Saturday 27 August 2011

Masjid Baiturrahman Pontianak


Masjid Baiturrahman Pontianak
Masjid Musafir
Oleh Abdul Khoir
Suara klakson kendaraan nyaring membuat kekhusu’an beribadah jamaah salat Zuhur di Masjid Baiturrahman Jalan Tanjung Pura Pontianak Selasa (24/8) siang lalu, terganggu.
Masjid yang peletakan batu pertamanya dilaksanakan tepat pada 18 Maret 1963 itu, posisinya tepat di sisi ruas jalan tersibuk di Ibu Kota Provinsi Kalimantan Barat, dan bahkan dinding tempat jamaah mengambil air wudhu’ langsung berbatasan dengan trotoar jalan.
“Dulu tidak sedekat ini, tapi lambat laun ada pelebaran jalan jadi makin mempet dengan jalan,” kata Mas Pur, salah satu pengelola masjid yang ditemui Selasa itu.
Masjid yang selain semakin dihimpit oleh badan jalan ini, juga terkesan dihimpit bangunan lain.

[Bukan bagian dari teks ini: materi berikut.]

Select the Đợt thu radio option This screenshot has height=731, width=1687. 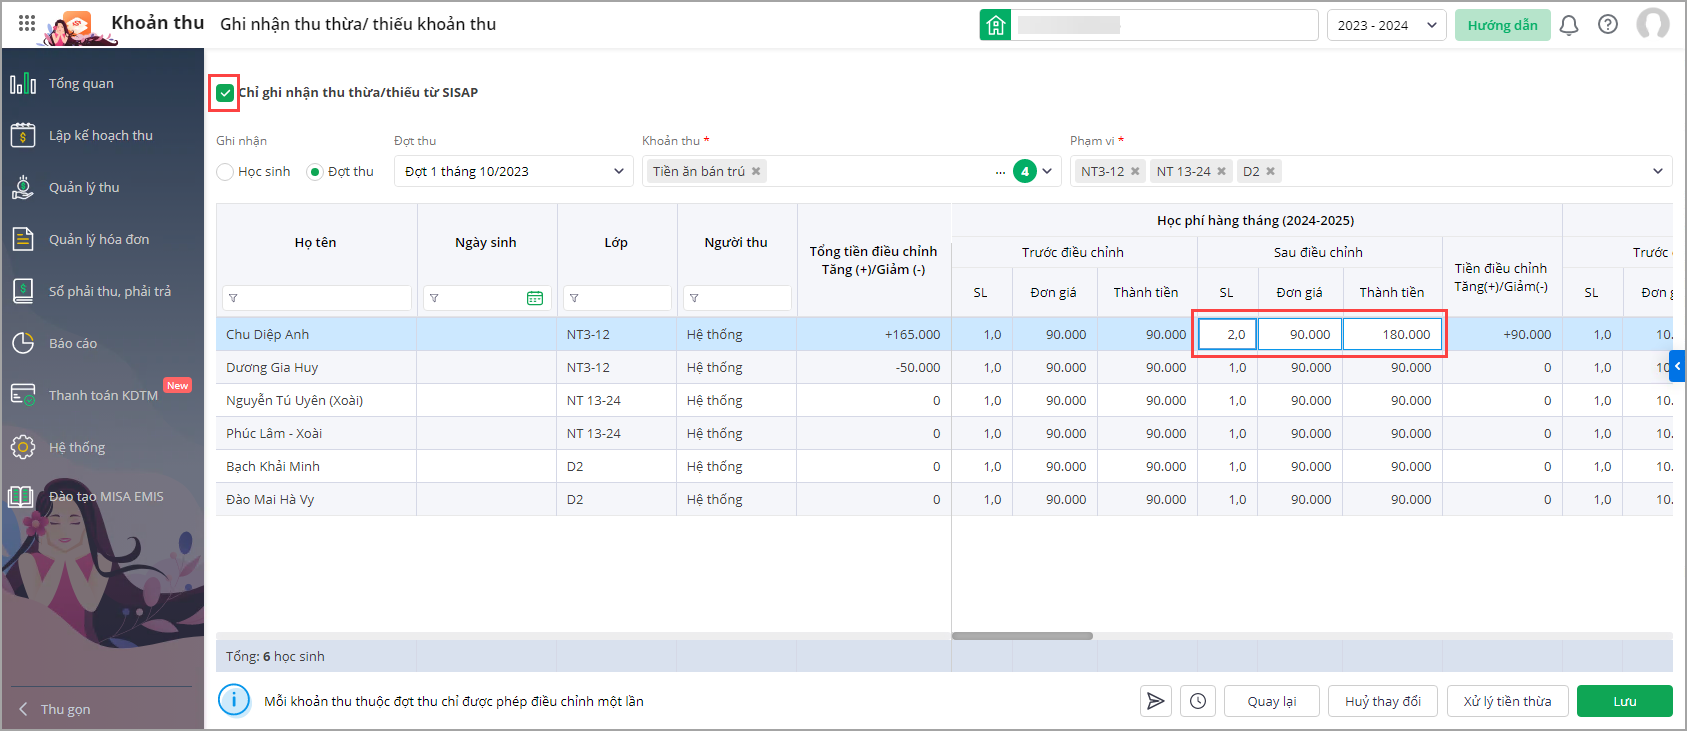pyautogui.click(x=316, y=172)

Masjid semakin tidak terlihat karena tertelan tingginya bangunan di sisi kanan dan kirinya, sehingga jika tidak memperhatikan dengan seksama atau tidak hafal benar dengan posisi masjid, maka tidak jarang akan kelewatan.
Dari sisi arsitektur, masjid ini terlihat seperti arsitek zaman dahulu. Model ini mungkin terlihat megah dengan kubahnya yang menjulang di era tahun enam puluhan. Masjid yang memiliki 16 tiang yang terbuat dari beton cor itu membuat masjid yang hanya berukuran 20 x 25 meter persegi itu semakin terasa sempit.
Tapi itulah keunikan masjid ini. “Salah satu keunikannya ada di tiang penyangganya, karena jumlahnya sampai enam belas buah walau ukuran masjidnya kecil,” ungkap Mas Pur.
Selain itu, masjid yang resmi dipergunakan tiga tahun setelah peletakan batu pertama itu, ternyata menjadi salah satu masjid tua yang sering dikunjungi wisatawan manca negara terutama Malaysia dan Brunai Darusalam.
“Sering ada tamu dari Malaysia dan Brunai,” imbunya sesaat sebelum salat Zhuhur itu.
Walau warna cat di dinding dan pintu memang terlihat kusam, namun setiap waktu salat, masjid ini tampak penuh dengan jamaah yang sebagian besar adalah para pedagang dan pegawai di toko-toko di sekitar masjid.
“Masjid ini sering dijadikan tempat salat para pedagang, dan tidak jarang para pedagang menyebutnya masjid musyafir,” katanya.